Sociologie des élites délinquantes. De la criminalité en col blanc à la corruption politique
LASCOUMES Pierre et NAGELS Carla, Ed. Armand Colin, 2014, 303 p.
La criminologie s'est toujours focalisée sur les transgressions des classes les plus défavorisées, celles des élites étant l'objet de recherches très marginales. D'abord, parce qu'elles bénéficient d'un prestige qui contribue à banaliser leurs illégalismes. Ensuite, parce que leur pouvoir exercent une crainte révérencielle. Enfin, parce que leur statut, leurs multiples ressources et leurs réseaux leur permettent de réduire considérablement la visibilité de leurs comportements illicites.

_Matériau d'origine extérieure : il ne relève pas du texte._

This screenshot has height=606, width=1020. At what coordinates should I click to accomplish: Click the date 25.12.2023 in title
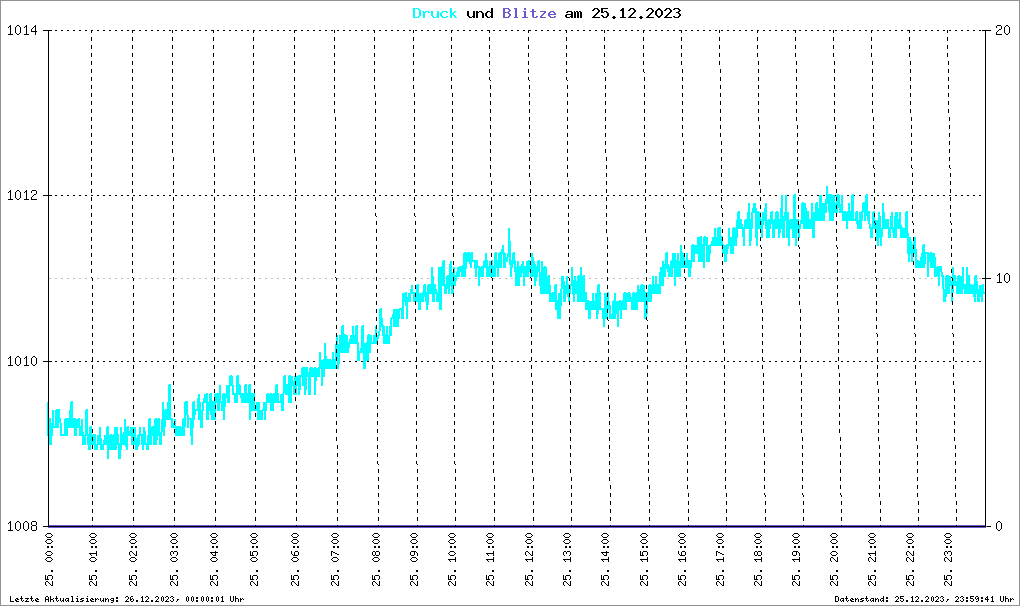(x=636, y=13)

Pourtant, les actes illégaux commis sont nombreux et multiples : escroqueries individuelles, faillites frauduleuses, non respect des règles de sécurité et d'hygiène au travail, tromperie sur la qualité des produits, fraudes fiscales, fausses déclarations en douane, non respect des normes environnementales etc... La justice pénale est totalement dépendante des régularisations administrative et civile en matière économique et financière. La dépénalisation en cours de la vie des affaires renforce le sentiment des classes dirigeantes d'être au-dessus de la loi commune. Si la probité publique et l'honnêteté sont des valeurs essentielles garantissant l'égalité de traitement de tous les citoyens, l'action publique est frappée au coin de la plus grande des timidités quand il s'agit de s'attaquer à la corruption et à la criminalité financière. Ainsi, la délinquance astucieuse représente-t-elle 10 % des condamnations pénales et la délinquance économique … 4 %. Longue est la liste des scandales ayant fait l'objet d'enquêtes n'aboutissant à aucune condamnation ou à une peine symbolique. Mais, la criminalité en col blanc ne peut être analysée en dehors du façonnage éthique des individus, de leur rationalité et de leur point de vue déontologique fondés par les seules compétition et recherche effrénée du profit maximum.